● **PROBLEMS**:
**a.** Rewrite the portfolio introduction between "That instinct is" and "inside native products.", inclusive, replacing "behavioral systems" with "adaptive systems".
**b.** Extend the developer portfolio introduction, picking up after its final sentence.

● **QUOTED TEXT**:
━━━━━━━━━━━━━━━━━━━━

You’ve seen portfolios before. Probably too many this week. Most of them list the same frameworks, show the same todo apps, claim the same passion for clean code. And somewhere around the twentieth one, you stopped reading the descriptions and started just scanning for something that felt different.
That instinct is right. Because what you’re actually looking for isn’t on the resume.
80 repos · 32 public · 126K datapoints · Everything rendered from first principles.
Most developers ship features. I ship behavioral systems inside native products.
The stack changes. The operating question doesn’t: what invisible human pattern is deciding whether this product gets trusted, ignored, repeated, or abandoned?
I build that layer directly into the software. Native iOS apps. Procedural visual systems. Product loops that make emotional state, decision pressure, motivation drift, or interpersonal subtext measurable enough to design against.
Read the Room looks like your iMessage inbox, but the point is not the pixels. The point is that every character has a psychological profile, every response is scored, and every scenario teaches whether you can actually read a person instead of replaying canned tactics.
When the final character turned out to be immune to every influence technique except authenticity, I kept it. Not because it sounded poetic. Because the system produced that result on its own.

━━━━━━━━━━━━━━━━━━━━

● **DATA BLOCK**:

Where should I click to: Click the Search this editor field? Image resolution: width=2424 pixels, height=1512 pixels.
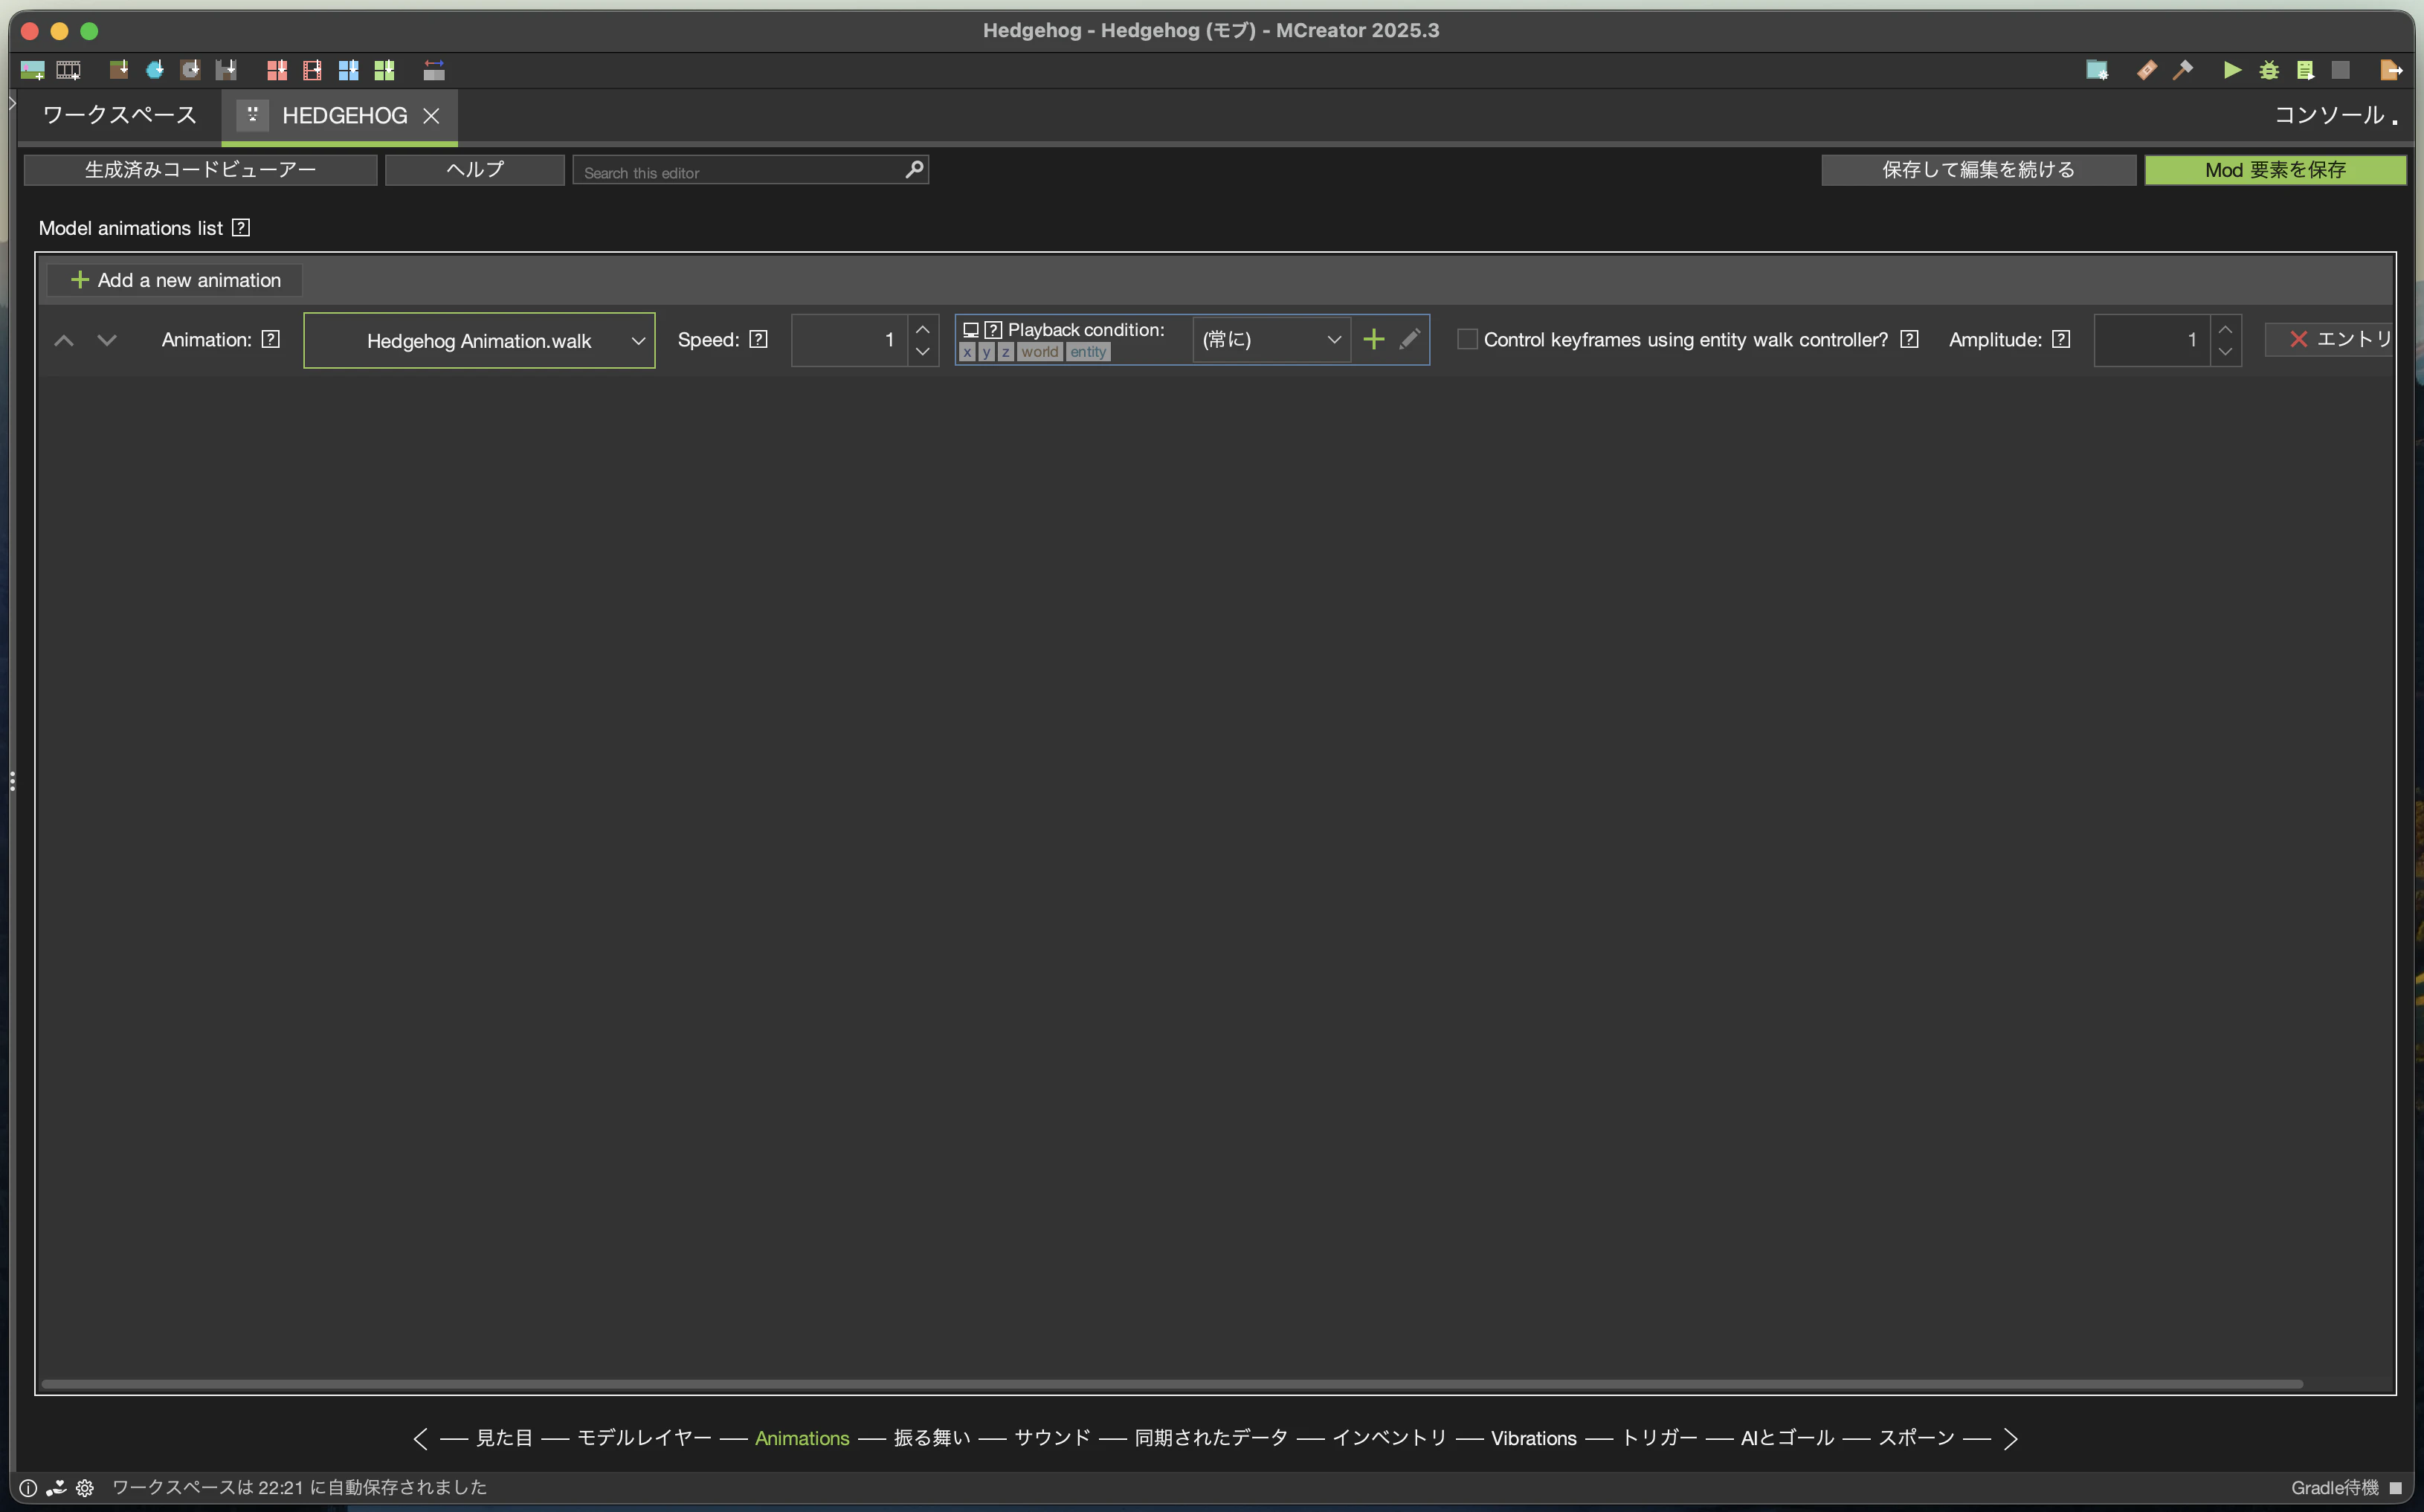tap(740, 172)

━━━━━━━━━━━━━━━━━━━━

● **THE REPLIES**:
**a.**
That instinct is right. Because what you’re actually looking for isn’t on the resume.
80 repos · 32 public · 126K datapoints · Everything rendered from first principles.
Most developers ship features. I ship adaptive systems inside native products.

**b.**
Stillness takes the opposite problem: how do you build calm without stock assets, fake atmosphere, or generic wellness sludge? The answer there was procedural Canvas scenes, synthesized audio, and a product surface that feels soft even though the implementation underneath is mechanical and exacting.
WeighIt takes a dense intelligence-analysis method and turns it into a touchable iOS workflow. SoloFinance reduces freelance money anxiety to three numbers that fit on one screen. Different products. Same move: take something mentally noisy and engineer it into a clean operating surface.
That is the throughline. I’m not interested in shipping more screens. I’m interested in building products where the psychology is part of the architecture.
So when a team says, “the feature works, but users still don’t adopt it,” I usually find the same underlying failure: the model of the user is too shallow. The interface assumes rational behavior where the real driver is anxiety, ambiguity, status, privacy, avoidance, reward anticipation, or social risk.
That is the work I do best: native product engineering with a behavioral spine strong enough to change outcomes, not just visuals.